START Exercise data

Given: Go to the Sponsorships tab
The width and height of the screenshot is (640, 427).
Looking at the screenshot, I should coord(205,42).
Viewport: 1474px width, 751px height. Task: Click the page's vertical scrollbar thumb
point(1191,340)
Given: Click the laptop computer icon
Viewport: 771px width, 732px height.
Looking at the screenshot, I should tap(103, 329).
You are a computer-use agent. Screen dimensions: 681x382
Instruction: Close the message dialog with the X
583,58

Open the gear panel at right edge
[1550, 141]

END Exercise data
START Exercise data

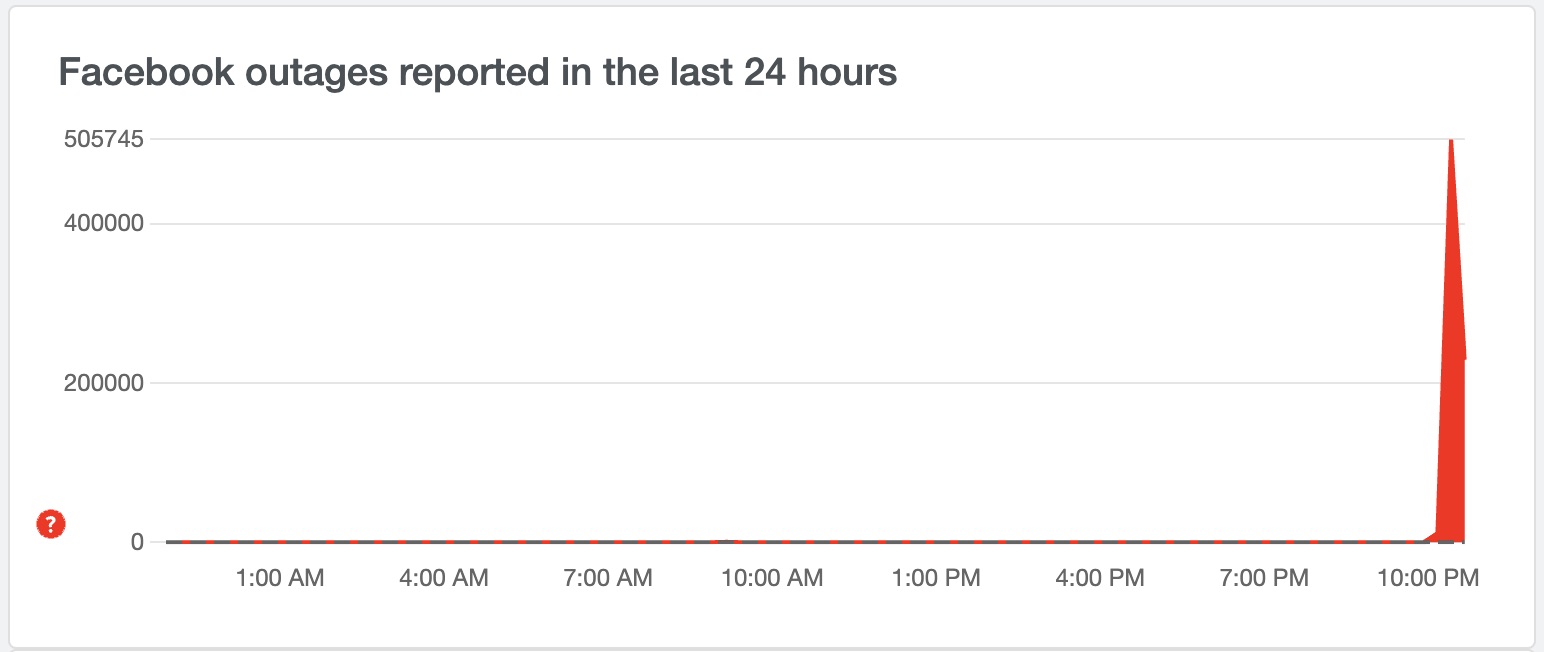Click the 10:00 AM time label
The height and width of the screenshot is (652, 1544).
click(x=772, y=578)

END Exercise data
START Exercise data

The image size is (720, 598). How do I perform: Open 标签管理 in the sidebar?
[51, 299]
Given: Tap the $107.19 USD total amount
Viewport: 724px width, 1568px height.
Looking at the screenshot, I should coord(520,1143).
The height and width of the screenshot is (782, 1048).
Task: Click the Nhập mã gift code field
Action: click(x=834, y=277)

END Exercise data

→ **Problem requirements**:
When the word "Given" turns up on a line of the material above, copy that line.

→ **Reply to the task**:
Given: Go to the Sponsorships tab
Given: Click the laptop computer icon
Given: Tap the $107.19 USD total amount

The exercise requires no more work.